The attacks took place in Bara town, about 20 kilometres south of the regional capital Peshawar, with most of the buildings reduced to rubble but no one injured in the blasts in the early hours of the morning.

Pakistan is currently in the grip of a fierce Taliban insurgency, with 68 people killed in bombs across the country in the past three days alone as militants avenge multiple operations against them in the lawless northwest.

'Both main school buildings were completely destroyed,' said Shafeerullah Wazir, the top administrative official of Khyber district, adding that only two classrooms remained standing in the adjacent schools.

Wazir said that militants buried large quantities of dynamite around the outer walls of the government-run high school and primary school.

'Both Taliban and Lashkar-i-Islam people are involved in this act,' he said.

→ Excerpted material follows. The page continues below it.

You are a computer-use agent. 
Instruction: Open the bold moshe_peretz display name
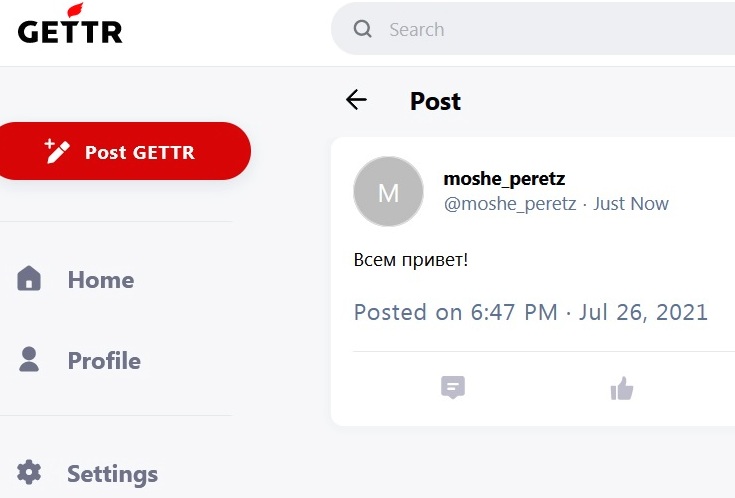[x=504, y=179]
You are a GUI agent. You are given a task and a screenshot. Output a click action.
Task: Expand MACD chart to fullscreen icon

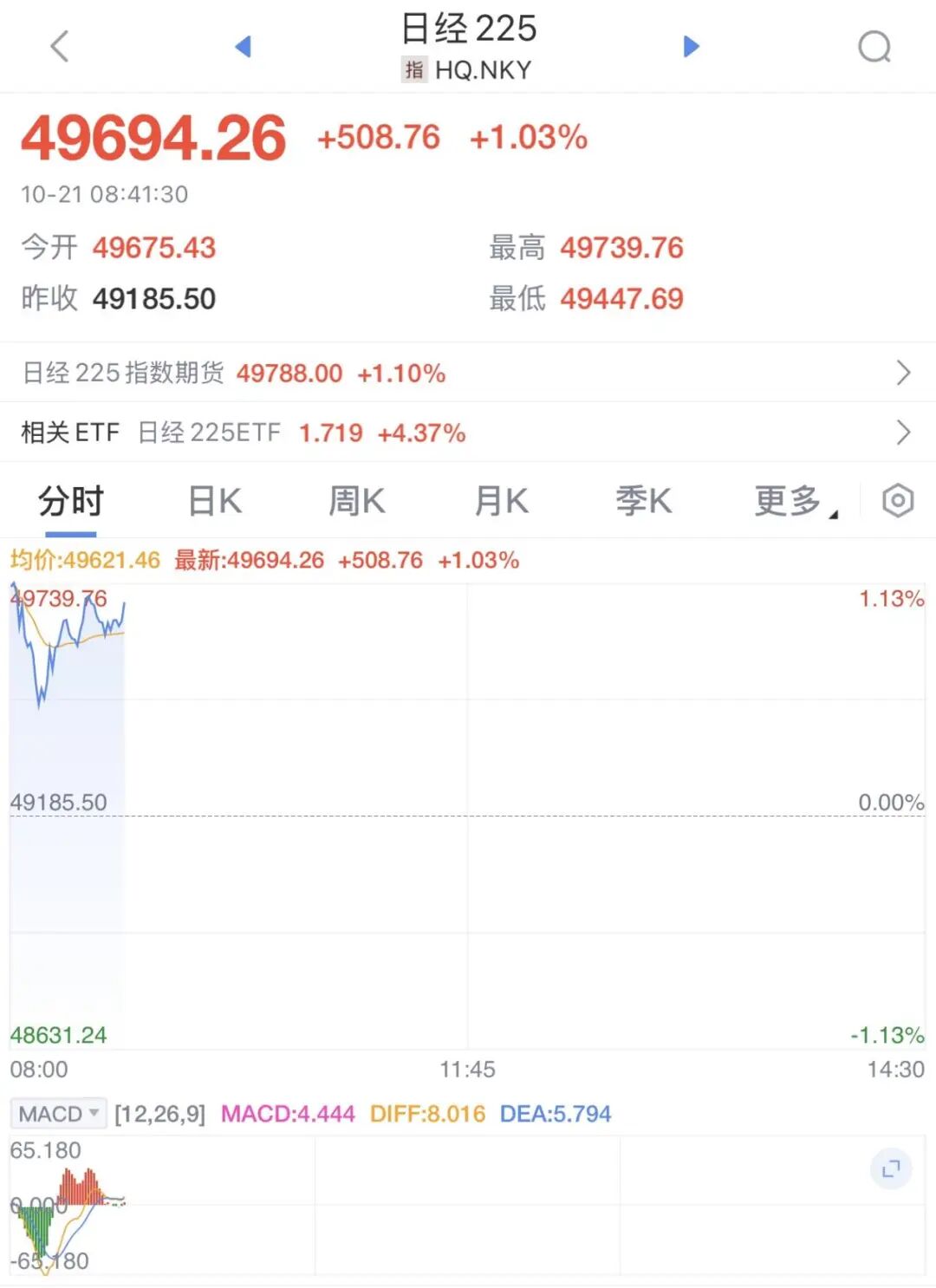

Troops launched an offensive in Khyber district -- which straddles Peshawar and Afghanistan -- in September to try and flush out both the Taliban and home-grown militant group Lashkar-i-Islam (Army of Islam).

Bara is close to Peshawar, the capital of North West Frontier Province, which has been hit by a series of bombings in recent months, with a suicide blast on October 28 killing 125 people in the worst attack in two years.

Militants opposed to co-education have destroyed hundreds of schools, mostly for girls, in the northwest of the country in recent years.

Nearly 200 schools were destroyed in the Swat valley alone during a two-year Taliban uprising to enforce sharia law in a district once favoured by Western tourists for its ski slopes and bracing mountain air.

Pakistan's military is engaged in offensives against fighters across much of the northwest including the tribal areas bordering Afghanistan, a region branded by Washington as the most dangerous place on earth.

About 30,000 troops poured into South Waziristan in mid October to try and dismantle the strongholds of the Taliban leadership, enraging militants who have responded with a surge in bomb blasts and attacks.

On Monday, blasts in Peshawar and Lahore killed 59 people, then on Tuesday two suicide attackers detonated a car bomb near the offices of Pakistan's Inter-Services Intelligence in eastern Multan, killing nine.

A fierce insurgency has killed more than 2,670 people in attacks in Pakistan mostly blamed on the Taliban in the last two-and-a-half years.